Is Taylor Swift being, well, petty as f—k? That’s the accusation now dogging the singer, especially given Swift’s reputation of ruthlessly swiping at her rivals.
And so we have a case of some very curious timing. Enter Katy Perry, who just debuted her first album in roughly 4 years. It’s a pretty strong release, and one accompanied by a major publicity push. Then, on game day, Swift suddenly decides to release her entire back-catalog to Spotify, Amazon Music, and every other streaming service.
Swift could have done this on any day, really.
Take that, bitch?
Perhaps just a coincidence. Though Swift’s decision on streaming completely contradicts earlier declarations. Back in 2014, Swift blasted Spotify for being a ‘startup with no business model’ and an enemy of artists. She also railed against free content access, while imploring artists to know the value of their art.
“Music is art, and art is important and rare,” Swift wrote in the Wall Street Journal. “Important, rare things are valuable. Valuable things should be paid for. It’s my opinion that music should not be free, and my prediction is that individual artists and their labels will someday decide what an album’s price point is. I hope they don’t underestimate themselves or undervalue their art.”
So, if music shouldn’t be free, why is Swift’s entire catalog now available — for free?

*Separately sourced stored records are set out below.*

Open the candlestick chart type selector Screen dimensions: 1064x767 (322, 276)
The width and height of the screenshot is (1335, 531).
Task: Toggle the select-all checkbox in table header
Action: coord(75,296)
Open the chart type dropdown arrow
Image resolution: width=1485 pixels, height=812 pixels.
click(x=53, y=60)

The timing wasn’t lost on Katy Perry fans. “Taylor Swift releasing her full back catalog on Spotify the same day Katy Perry drops her new album is the level of petty I aspire to be,” one Twitter user blasted.
Meanwhile, Katy Perry is accusing Swift of attempting to ‘assassinate’ her character. So, is a blast of releases on Spotify just another attack? “I’m not Buddha – things irritate me,” Perry told NME. “I wish that I could turn the other cheek every single time, but I’m also not a pushover, you know? Especially when someone tries to assassinate my character with little girls. That’s so messed up!”
Others theorize that Swift decided to release her older material as part of a structured release strategy.
In that approach, newer content is initially restricted to paid platforms. After the excitement and demand dies down, ad-supported, free platforms like Spotify can offer albums like 1989.
It’s a less controversial explanation, but a possibility nonetheless. Or, maybe just another reason for Swift’s decision. Curiously, Spotify just inked an agreement with Universal Music Group to restrict frontline releases to paying customers. So maybe Taylor Swift is planning to restrict her next release to premium Spotify users. Let’s see.
Beyond that, there’s this: Spotify may simply be winning.
Once upon a time, artists could hold out and win. Now, maybe even the biggest superstars need Spotify to survive, because everyone is on Spotify. And holding out on Spotify means losing relevance (see above).
Maybe she needs them, more than they need her.